Similarly, Judge Dyk, concurring in the denial, seemed to indicate that the claims should not fail under section 101 since “the major defect is not that the claims lack inventive concept but rather that they are overbroad.”  In that regard, he further noted that the “primary concern with a patent on a law of nature is undue preemption - the fear that others’ innovative future applications of the law will be foreclosed,” and that this concern could be addressed by “limiting the scope of patents based on new discoveries to narrow claims covering applications actually reduced to practice.”

Finally, Judge Newman, dissenting, indicated that while she “agree[d] with . . . [her] colleagues that this case is wrongly decided . . . [she did] not share their view that this incorrect decision is required by Supreme Court precedent.”  Instead, she took the position that “[t]he facts of this case diverge significantly from the facts and rulings in Mayo,” and that “[i]n the case at bar, the inventors are not claiming the scientific fact of the discovery of paternal DNA in the blood of a pregnant woman . . . [but] the discovery and development of a new diagnostic method of using this information.”

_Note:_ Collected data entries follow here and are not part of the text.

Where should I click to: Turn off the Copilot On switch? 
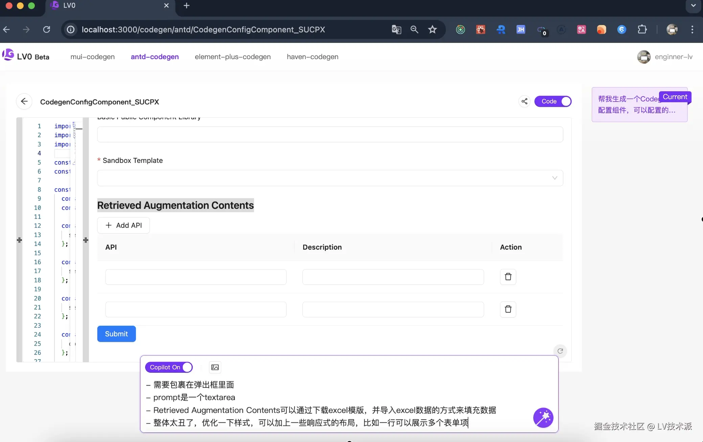click(x=169, y=367)
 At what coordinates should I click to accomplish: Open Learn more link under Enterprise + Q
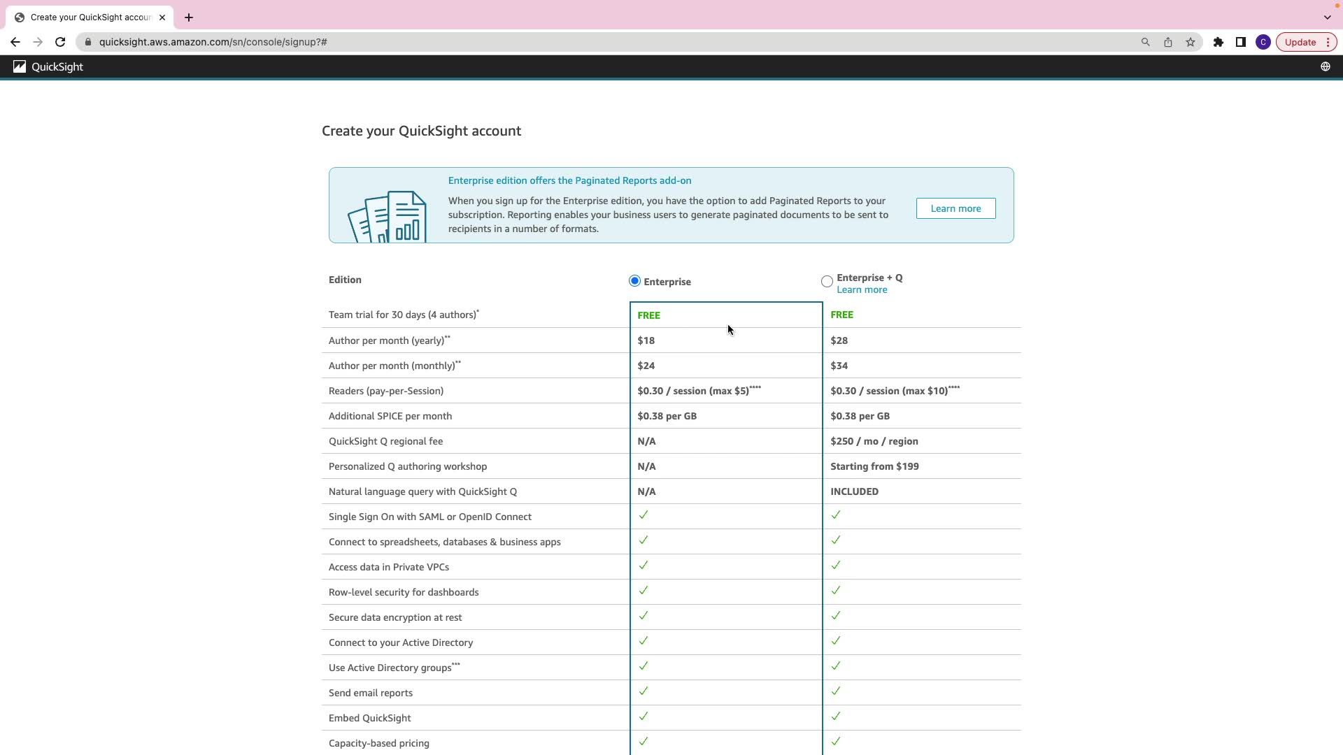[862, 290]
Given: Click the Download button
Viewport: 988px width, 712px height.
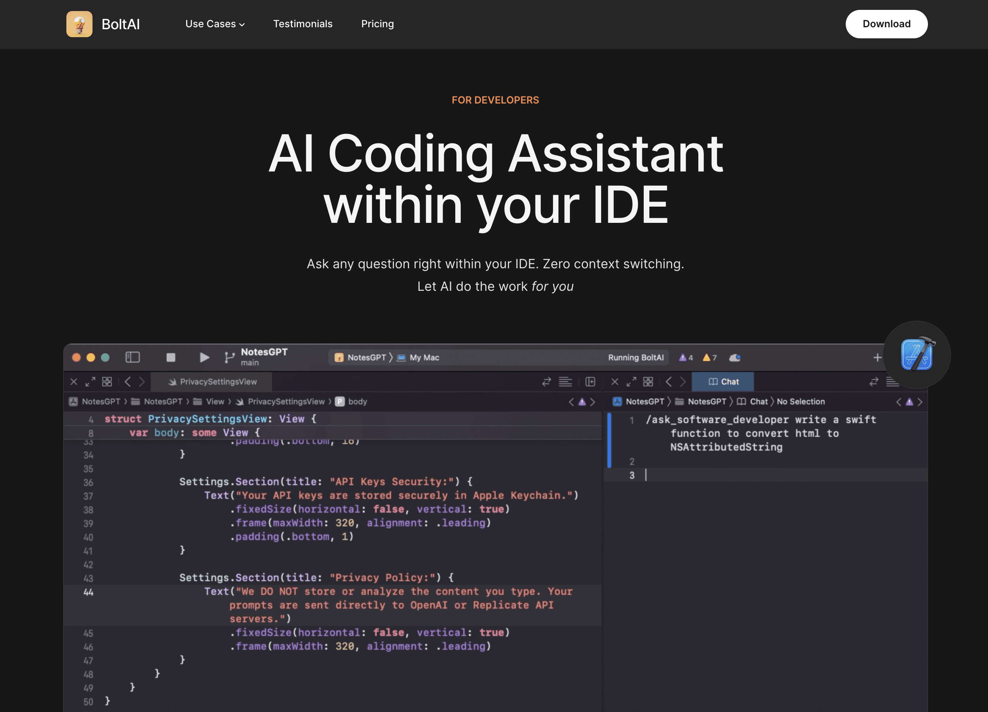Looking at the screenshot, I should pos(886,24).
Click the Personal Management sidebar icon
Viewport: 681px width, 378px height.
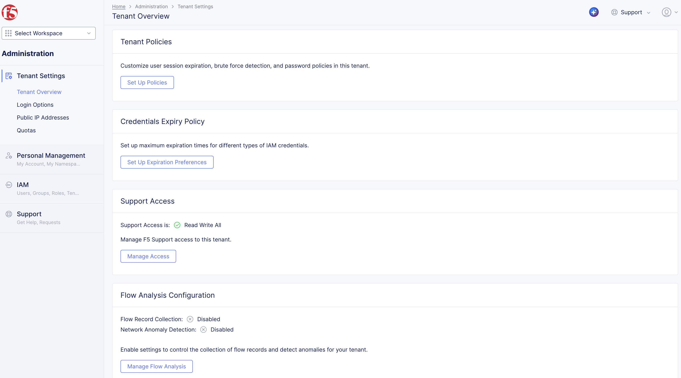[9, 156]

In view of the Federal Circuit’s own apparent dissatisfaction with the Supreme Court’s Mayo decision, or at least with its mandated application, it is not unlikely that Sequenom, Inc., will petition the Supreme Court to hear its case.  It remains to be seen, of course, whether the Court will grant such a petition, and how the Court might decide if it does.  Therefore, in view of this continued uncertainty stakeholders should continue to be vigilant and obtain appropriate counsel to assure that they maximize their chance of obtaining at least some protection for their diagnostic inventions.